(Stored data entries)
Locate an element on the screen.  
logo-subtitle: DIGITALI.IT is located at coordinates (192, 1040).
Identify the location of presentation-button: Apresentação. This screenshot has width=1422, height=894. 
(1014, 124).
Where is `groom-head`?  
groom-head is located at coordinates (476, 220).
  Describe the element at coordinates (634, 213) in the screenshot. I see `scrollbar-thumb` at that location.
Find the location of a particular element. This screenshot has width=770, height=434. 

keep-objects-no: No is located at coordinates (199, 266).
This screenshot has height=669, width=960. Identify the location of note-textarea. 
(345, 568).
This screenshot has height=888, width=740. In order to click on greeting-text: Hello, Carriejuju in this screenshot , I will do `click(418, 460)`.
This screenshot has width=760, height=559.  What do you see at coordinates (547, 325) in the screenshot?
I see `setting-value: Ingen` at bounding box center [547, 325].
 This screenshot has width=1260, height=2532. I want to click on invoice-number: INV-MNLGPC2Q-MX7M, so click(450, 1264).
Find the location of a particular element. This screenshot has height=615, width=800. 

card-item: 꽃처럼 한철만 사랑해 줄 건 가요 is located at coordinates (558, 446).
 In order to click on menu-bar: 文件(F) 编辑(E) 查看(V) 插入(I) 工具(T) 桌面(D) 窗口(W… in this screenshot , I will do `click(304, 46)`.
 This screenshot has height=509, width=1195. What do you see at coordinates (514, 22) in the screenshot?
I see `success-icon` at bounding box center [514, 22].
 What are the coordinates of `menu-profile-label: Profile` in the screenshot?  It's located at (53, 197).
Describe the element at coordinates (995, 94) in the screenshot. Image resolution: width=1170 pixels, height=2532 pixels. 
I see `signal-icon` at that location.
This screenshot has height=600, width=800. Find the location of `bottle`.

> **Problem requirements**
Rewrite only the part of the rows that opens with the line containing "has width=770, height=434." and closes with the line containing "center [514, 22].". Change "particular element" to "specific element" and leave everything else unaltered.

> **Exercise response**
Find the location of a specific element. This screenshot has width=770, height=434. 

keep-objects-no: No is located at coordinates (199, 266).
This screenshot has height=669, width=960. Identify the location of note-textarea. 
(345, 568).
This screenshot has height=888, width=740. In order to click on greeting-text: Hello, Carriejuju in this screenshot , I will do `click(418, 460)`.
This screenshot has width=760, height=559.  What do you see at coordinates (547, 325) in the screenshot?
I see `setting-value: Ingen` at bounding box center [547, 325].
 This screenshot has width=1260, height=2532. I want to click on invoice-number: INV-MNLGPC2Q-MX7M, so click(450, 1264).
Find the location of a specific element. This screenshot has height=615, width=800. 

card-item: 꽃처럼 한철만 사랑해 줄 건 가요 is located at coordinates (558, 446).
 In order to click on menu-bar: 文件(F) 编辑(E) 查看(V) 插入(I) 工具(T) 桌面(D) 窗口(W… in this screenshot , I will do `click(304, 46)`.
 This screenshot has height=509, width=1195. What do you see at coordinates (514, 22) in the screenshot?
I see `success-icon` at bounding box center [514, 22].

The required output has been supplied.